Pixel coordinate grounding data:

::::::::

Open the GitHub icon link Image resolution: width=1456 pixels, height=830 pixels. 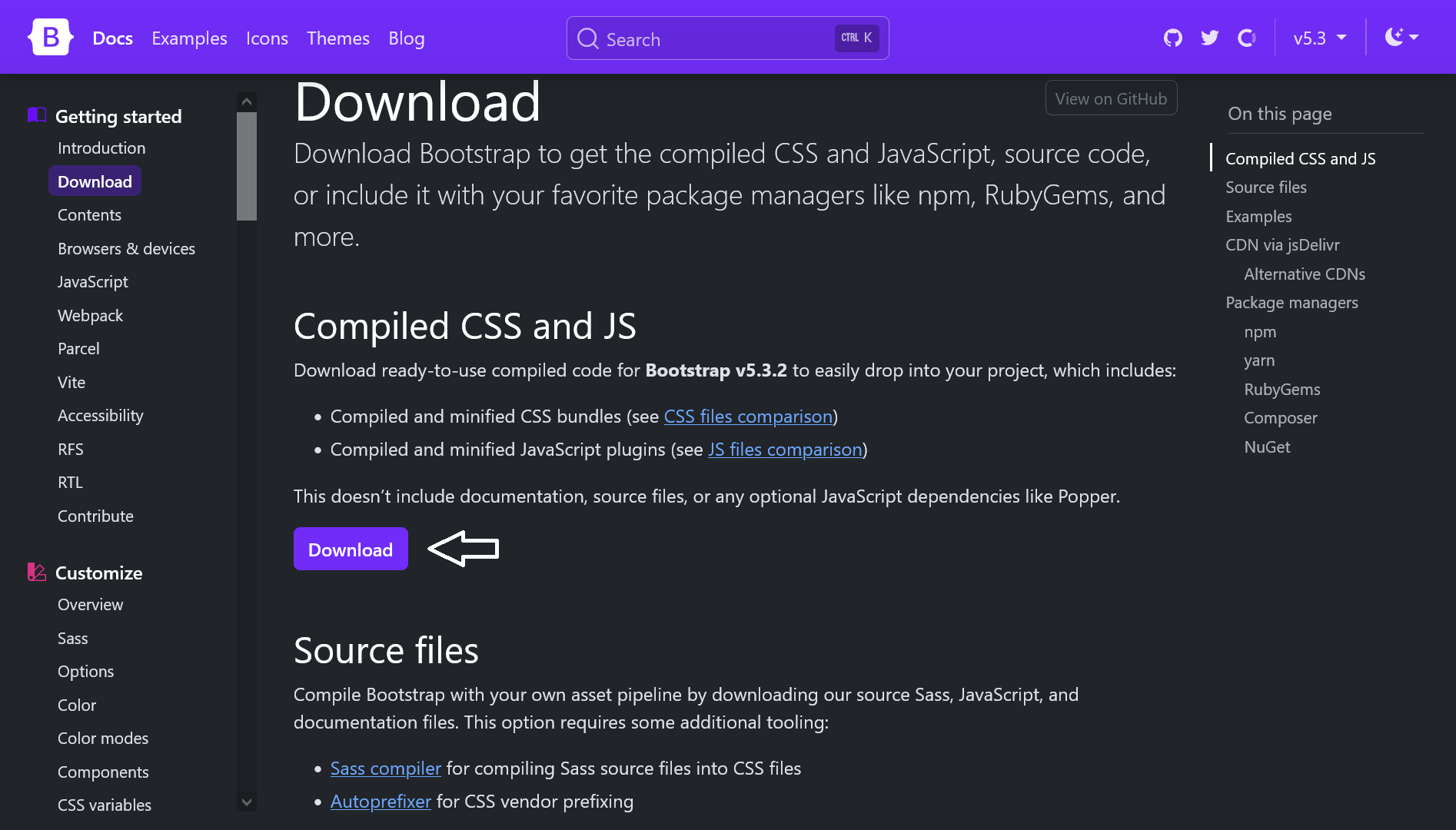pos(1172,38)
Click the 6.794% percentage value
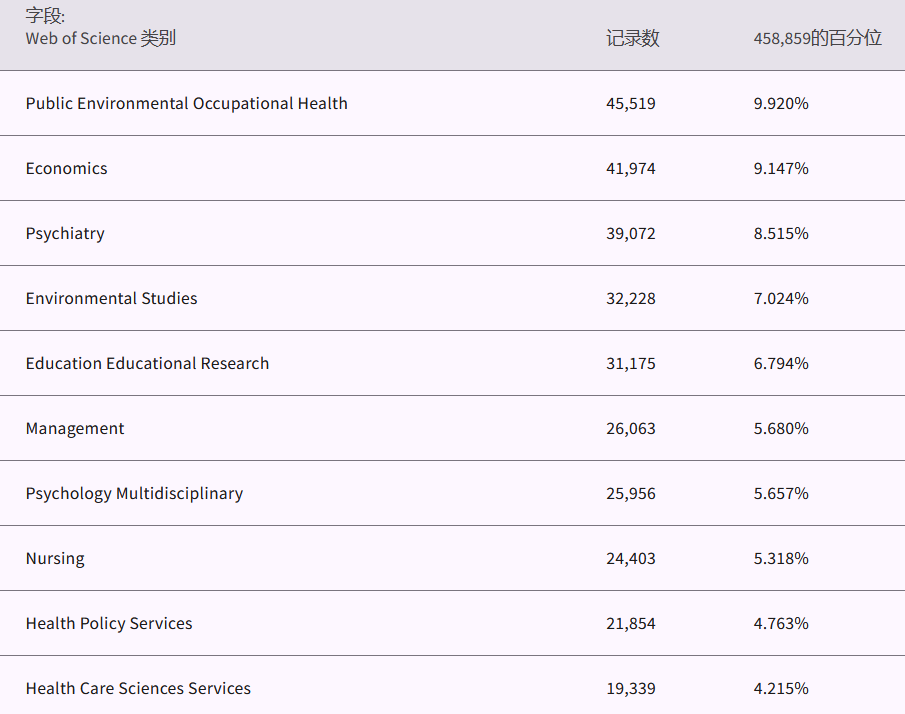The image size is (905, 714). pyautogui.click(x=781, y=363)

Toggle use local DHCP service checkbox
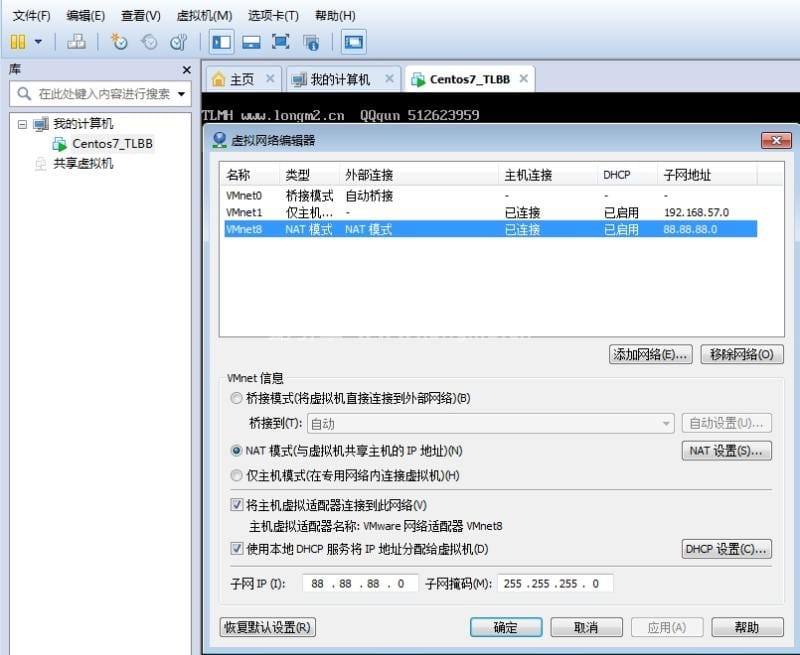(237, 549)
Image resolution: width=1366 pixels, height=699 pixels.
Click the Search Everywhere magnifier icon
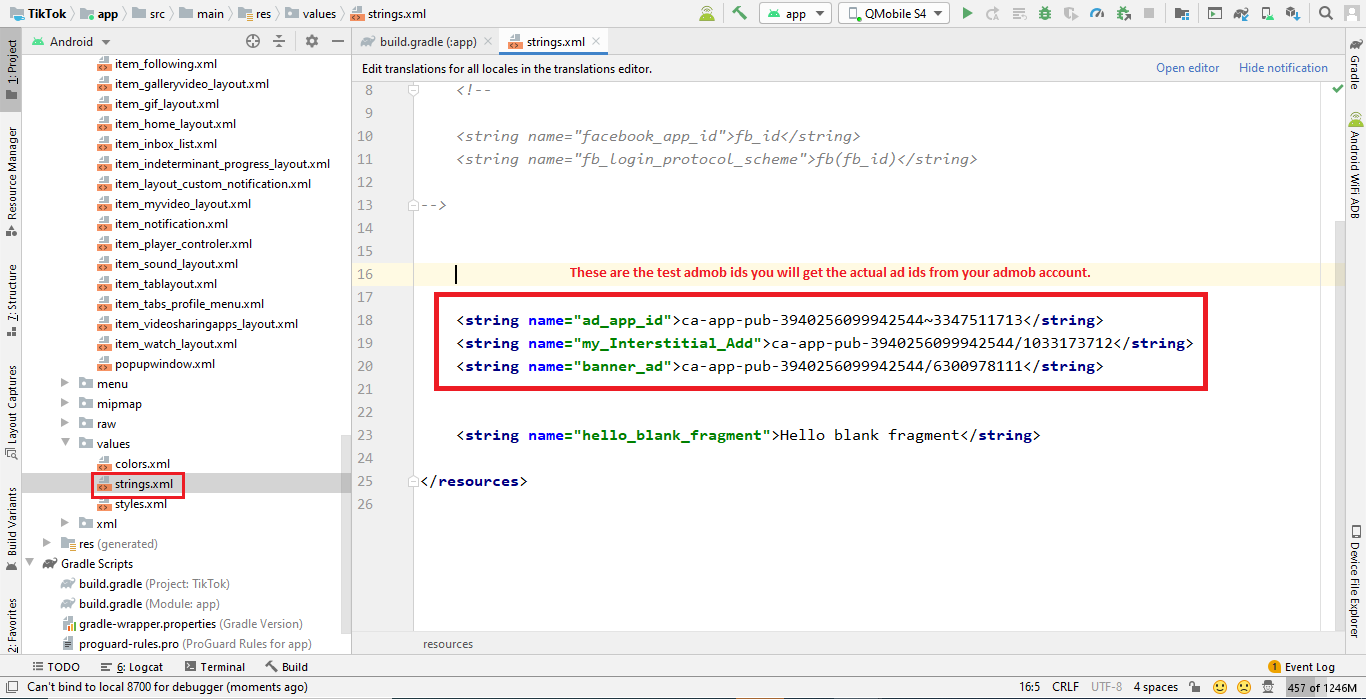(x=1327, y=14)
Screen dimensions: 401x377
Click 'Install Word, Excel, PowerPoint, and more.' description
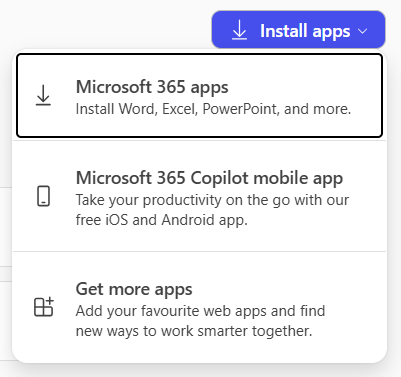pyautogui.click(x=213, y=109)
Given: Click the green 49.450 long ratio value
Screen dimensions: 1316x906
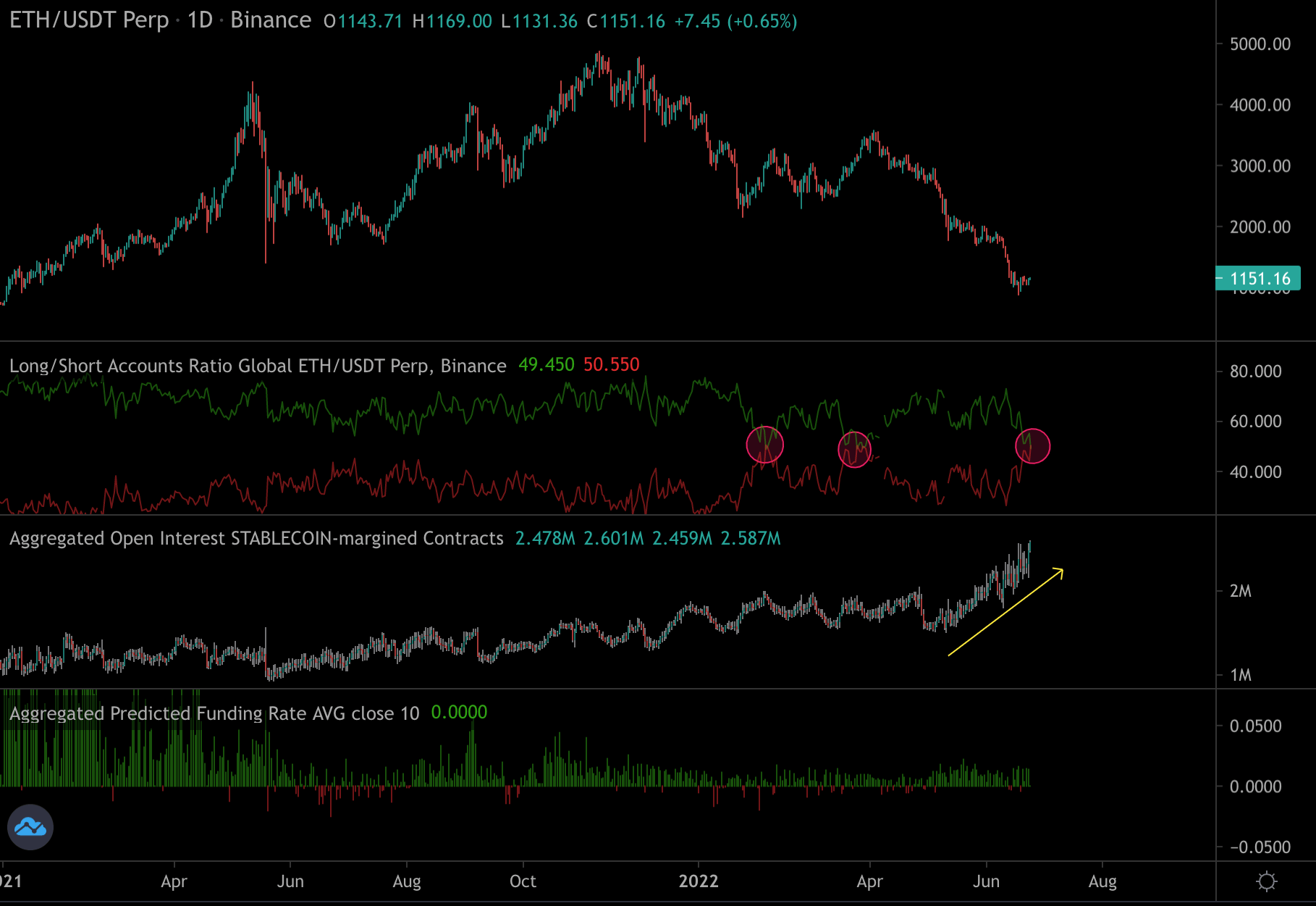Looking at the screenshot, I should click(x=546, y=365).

::::::::

What to work on
In the records above, find the line containing "Click 'Install Word, Excel, PowerPoint, and", then write out exactly that line and every later one through the last, omitting pictures.

Exercise result
Click 'Install Word, Excel, PowerPoint, and more.' description
pyautogui.click(x=213, y=109)
Given: Click the green 49.450 long ratio value
Screen dimensions: 1316x906
Looking at the screenshot, I should click(x=546, y=365).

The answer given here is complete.